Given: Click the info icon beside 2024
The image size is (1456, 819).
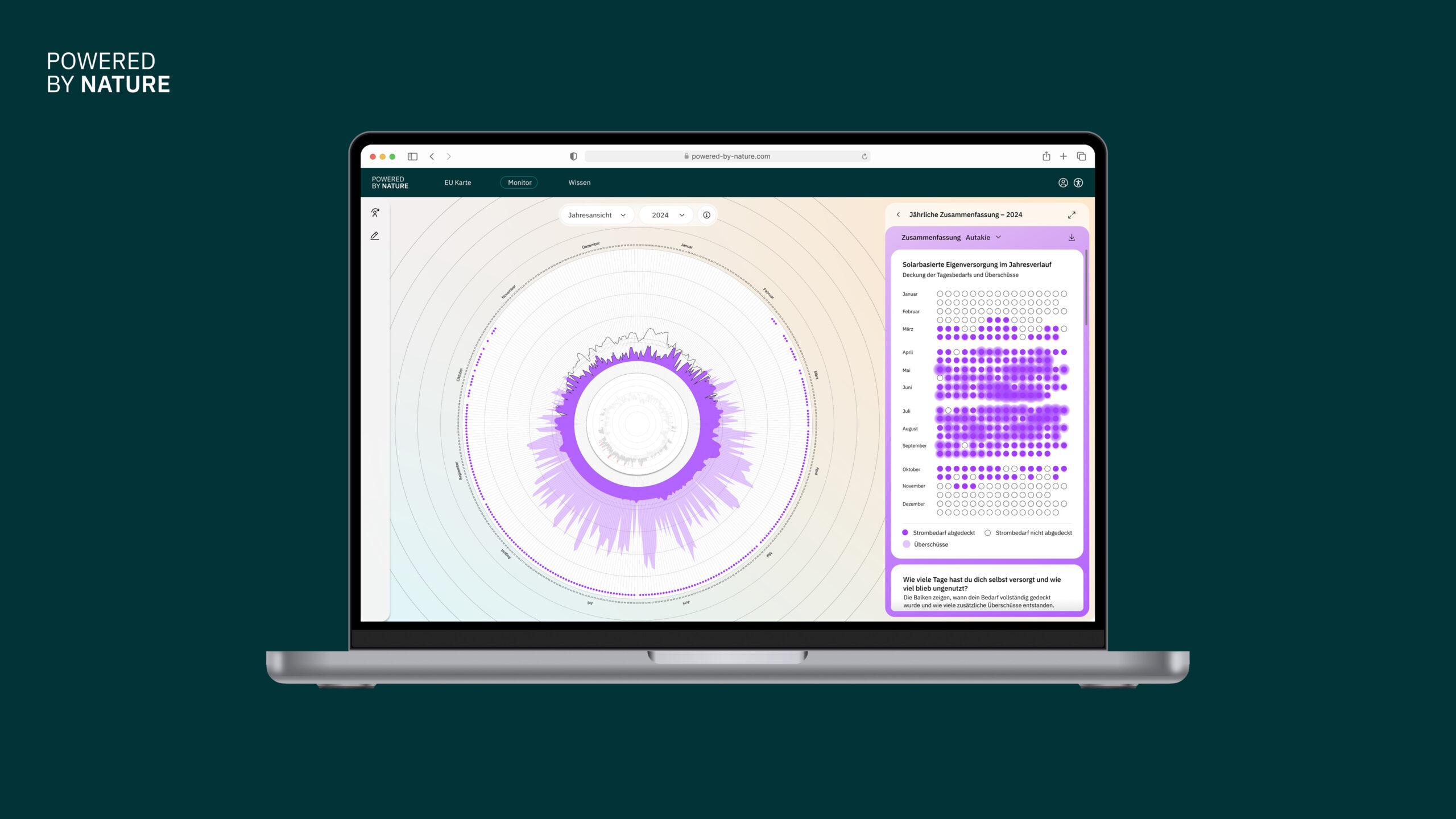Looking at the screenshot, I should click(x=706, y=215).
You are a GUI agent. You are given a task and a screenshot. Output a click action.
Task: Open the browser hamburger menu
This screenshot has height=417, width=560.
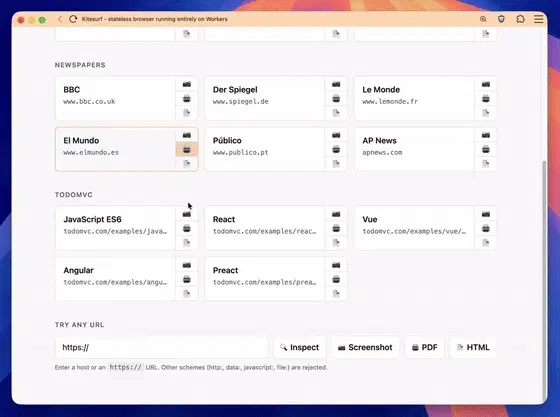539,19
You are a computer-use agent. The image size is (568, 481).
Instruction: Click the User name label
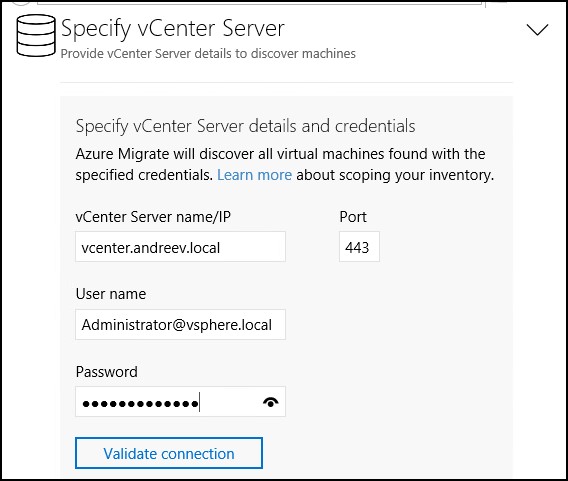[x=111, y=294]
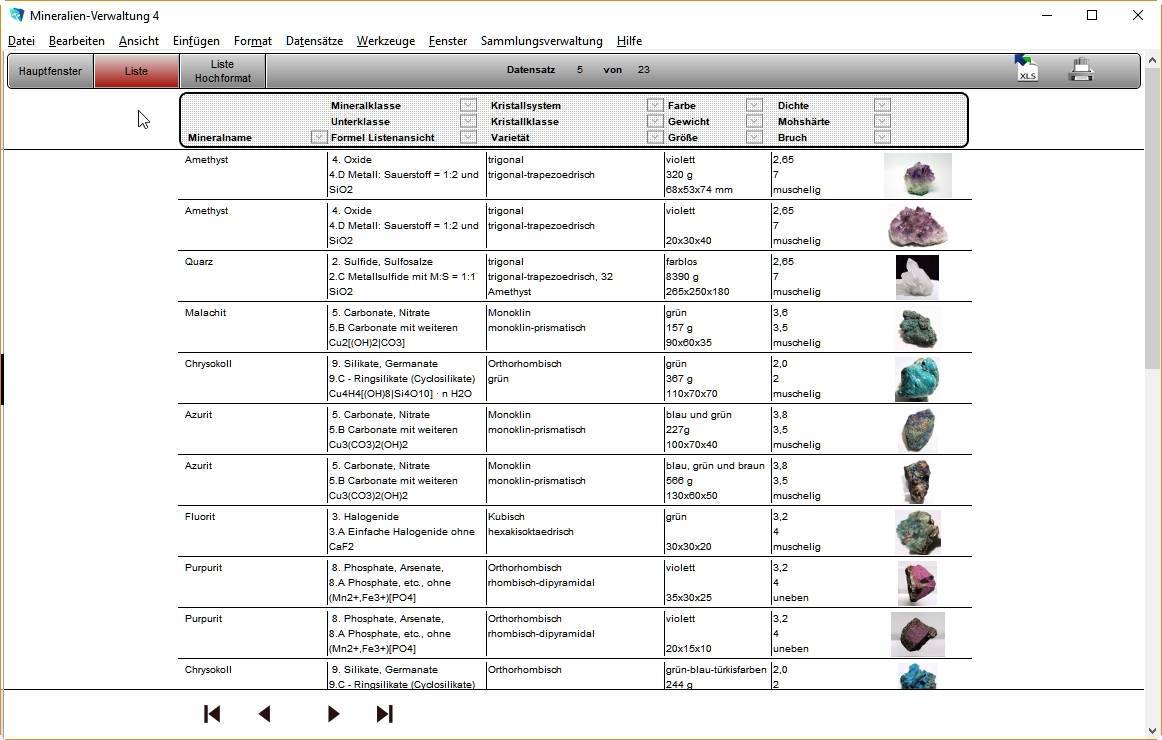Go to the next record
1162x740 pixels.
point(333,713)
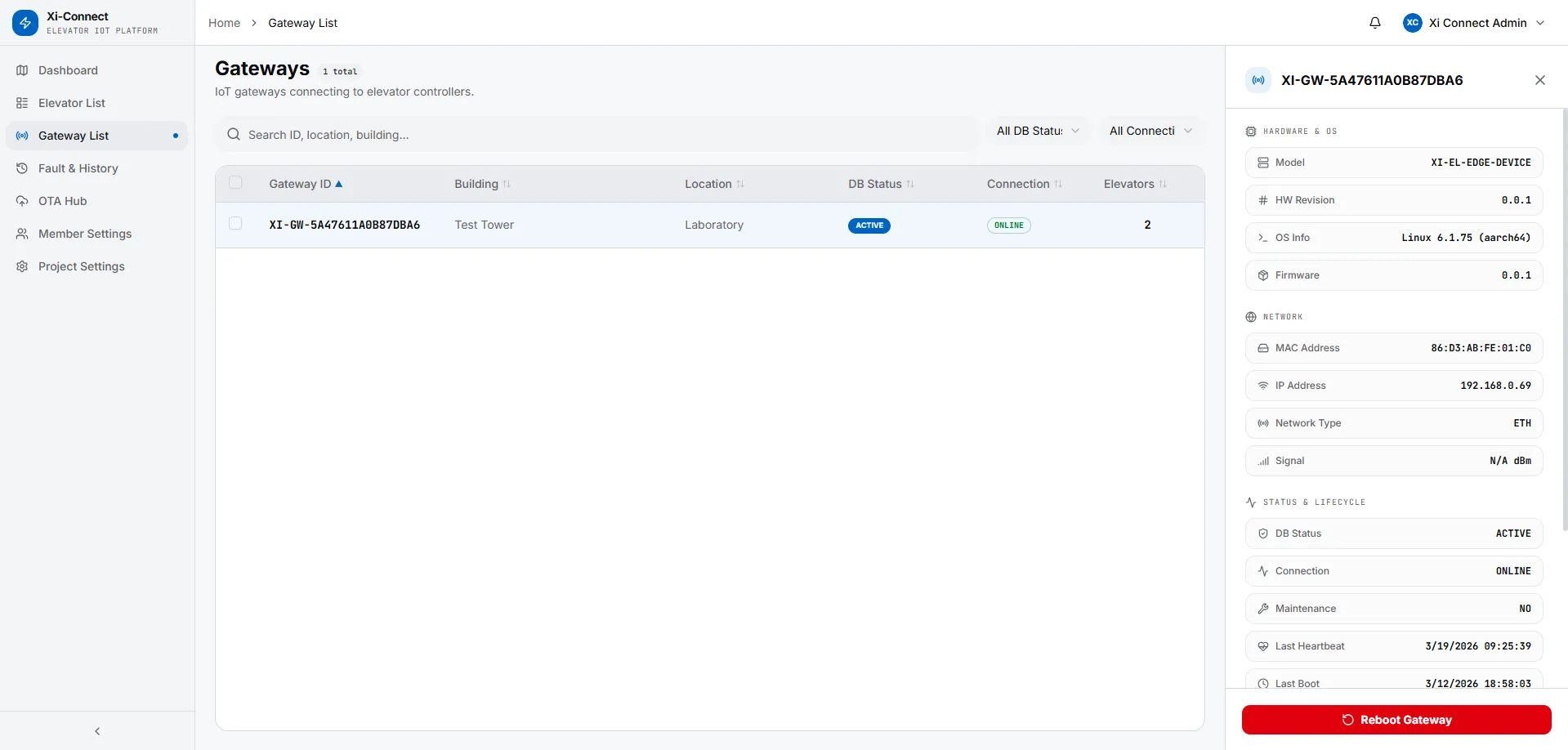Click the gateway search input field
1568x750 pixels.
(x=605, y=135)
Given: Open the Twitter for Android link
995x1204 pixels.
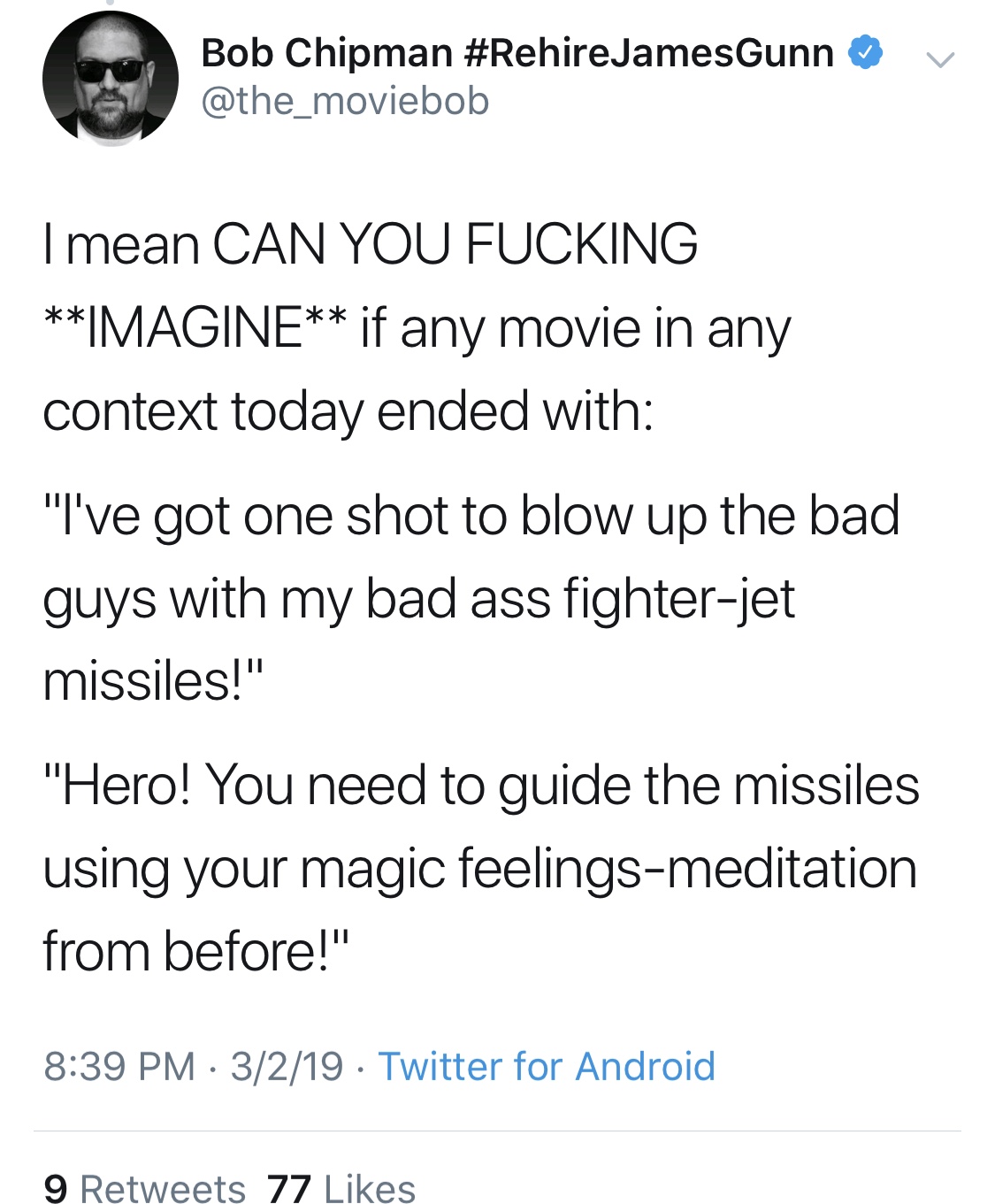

==*==

▶ _Required task_
Rewrite all of the data above as a JSON list of strings, with one string per line and no blank lines, and leave the pictures out.

▶ _The answer_
[
  "Given: Click the info icon beside 2024",
  "The image size is (1456, 819).",
  "Looking at the screenshot, I should click(x=706, y=215).",
  "You are a GUI agent. You are given a task and a screenshot. Output a click action.",
  "Task: Open the browser hamburger menu",
  "This screenshot has height=417, width=560.",
  "539,19",
  "You are a computer-use agent. The image size is (568, 481).",
  "Instruction: Click the User name label",
  "[x=111, y=294]",
  "Go to the next record",
  "1162x740 pixels.",
  "point(333,713)",
  "Click the gateway search input field",
  "1568x750 pixels.",
  "(x=605, y=135)",
  "Given: Open the Twitter for Android link",
  "995x1204 pixels."
]